There are many aspects to plagiarism:

  1.  Who is the author of the texts from which fragments are borrowed: others/you yourself/ you yourself + others
  2. What is the nature of the information included: text / data / gained insights
  3. From which part of the original publication is the information borrowed: from results/discussion/conclusion (more serious offence) / from other parts
  4. What is the scale of the information taken over (in terms of text); part of the sentence/entire sentence/ more than one sentence
  5. In what shape has the information been included: paraphrase/literally/literally between inverted commas/summary
  6.  What is the place or role of the included sections in the new publication: in results/discussion/conclusion (more serious offence) /  in another part

Combinations of all of these aspect result in hundreds of ways to commit plagiarism. Some rarely occur, others frequently. Some are more serious than others.

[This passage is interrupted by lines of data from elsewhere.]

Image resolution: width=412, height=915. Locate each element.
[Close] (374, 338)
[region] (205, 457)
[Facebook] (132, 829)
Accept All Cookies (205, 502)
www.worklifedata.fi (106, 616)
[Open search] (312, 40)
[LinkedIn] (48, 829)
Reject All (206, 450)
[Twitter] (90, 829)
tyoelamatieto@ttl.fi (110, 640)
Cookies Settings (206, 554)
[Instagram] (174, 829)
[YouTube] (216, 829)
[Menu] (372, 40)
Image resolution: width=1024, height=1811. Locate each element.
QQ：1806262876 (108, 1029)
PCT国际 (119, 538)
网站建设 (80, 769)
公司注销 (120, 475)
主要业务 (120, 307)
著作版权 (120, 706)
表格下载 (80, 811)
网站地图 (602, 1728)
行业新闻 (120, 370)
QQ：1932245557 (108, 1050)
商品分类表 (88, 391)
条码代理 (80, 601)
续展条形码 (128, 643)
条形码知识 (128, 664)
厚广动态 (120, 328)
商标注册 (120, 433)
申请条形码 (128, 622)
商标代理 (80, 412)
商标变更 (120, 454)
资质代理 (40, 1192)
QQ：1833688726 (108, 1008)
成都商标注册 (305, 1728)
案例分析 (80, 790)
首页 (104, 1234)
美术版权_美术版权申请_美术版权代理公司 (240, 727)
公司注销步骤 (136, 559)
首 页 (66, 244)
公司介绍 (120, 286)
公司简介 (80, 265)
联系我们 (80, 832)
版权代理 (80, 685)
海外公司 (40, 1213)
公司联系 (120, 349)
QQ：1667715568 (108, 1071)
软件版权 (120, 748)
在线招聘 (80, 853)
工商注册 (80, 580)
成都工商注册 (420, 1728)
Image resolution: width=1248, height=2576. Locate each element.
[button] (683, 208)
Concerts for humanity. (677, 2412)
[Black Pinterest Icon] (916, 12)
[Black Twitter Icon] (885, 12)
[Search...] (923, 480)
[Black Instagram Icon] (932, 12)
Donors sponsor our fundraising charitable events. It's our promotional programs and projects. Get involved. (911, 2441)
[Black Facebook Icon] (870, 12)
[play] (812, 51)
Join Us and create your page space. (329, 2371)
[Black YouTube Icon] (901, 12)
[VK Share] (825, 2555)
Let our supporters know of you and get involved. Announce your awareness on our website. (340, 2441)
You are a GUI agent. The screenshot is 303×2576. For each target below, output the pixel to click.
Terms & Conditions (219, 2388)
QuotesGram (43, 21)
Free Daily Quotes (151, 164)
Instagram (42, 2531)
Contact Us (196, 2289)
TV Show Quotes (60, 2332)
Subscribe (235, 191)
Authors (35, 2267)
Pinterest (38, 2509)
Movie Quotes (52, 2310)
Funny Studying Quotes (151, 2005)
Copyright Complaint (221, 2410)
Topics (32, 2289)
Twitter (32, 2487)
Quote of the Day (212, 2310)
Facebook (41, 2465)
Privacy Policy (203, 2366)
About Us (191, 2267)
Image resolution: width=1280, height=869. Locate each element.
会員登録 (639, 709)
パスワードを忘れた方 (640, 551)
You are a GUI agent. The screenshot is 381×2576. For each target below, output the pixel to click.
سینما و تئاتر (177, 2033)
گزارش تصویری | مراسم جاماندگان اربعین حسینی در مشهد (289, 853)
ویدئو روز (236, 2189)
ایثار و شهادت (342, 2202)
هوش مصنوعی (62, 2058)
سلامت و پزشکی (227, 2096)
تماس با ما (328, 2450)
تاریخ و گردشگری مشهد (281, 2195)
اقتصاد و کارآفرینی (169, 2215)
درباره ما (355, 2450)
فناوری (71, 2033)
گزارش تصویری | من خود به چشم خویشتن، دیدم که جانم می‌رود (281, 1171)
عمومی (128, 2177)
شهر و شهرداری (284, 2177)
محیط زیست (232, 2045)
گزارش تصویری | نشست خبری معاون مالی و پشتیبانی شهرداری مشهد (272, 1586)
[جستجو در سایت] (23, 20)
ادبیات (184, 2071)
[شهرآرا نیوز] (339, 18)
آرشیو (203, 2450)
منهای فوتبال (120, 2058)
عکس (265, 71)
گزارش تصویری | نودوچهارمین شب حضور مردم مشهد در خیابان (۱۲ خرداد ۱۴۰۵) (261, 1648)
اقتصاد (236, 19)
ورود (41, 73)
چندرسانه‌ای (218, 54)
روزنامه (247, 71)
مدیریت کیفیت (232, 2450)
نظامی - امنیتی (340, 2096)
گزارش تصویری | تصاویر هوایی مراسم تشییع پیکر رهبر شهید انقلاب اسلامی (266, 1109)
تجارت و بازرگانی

Some forms have a name of their own, such as self plagiarism for sections taken over without stating the source of which you yourself are (co)-author of the original text. If you are the only author of the original, reasons 1 & 2 mentioned above are not important, but reasons 3 & 4 still make it into a serious offence. If you are co-author, all four reasons turn it into culpable behaviour.

Some forms are still objectionable, even if references are included, for instance if you include or paraphrase large sections or if these take up a large part of the new publication (in terms of size or importance).

There are also offences which are not related to plagiarism, but are serious nevertheless, such as excessive self-citation, not for reasons of improving the text but only because you want to raise your citation scores.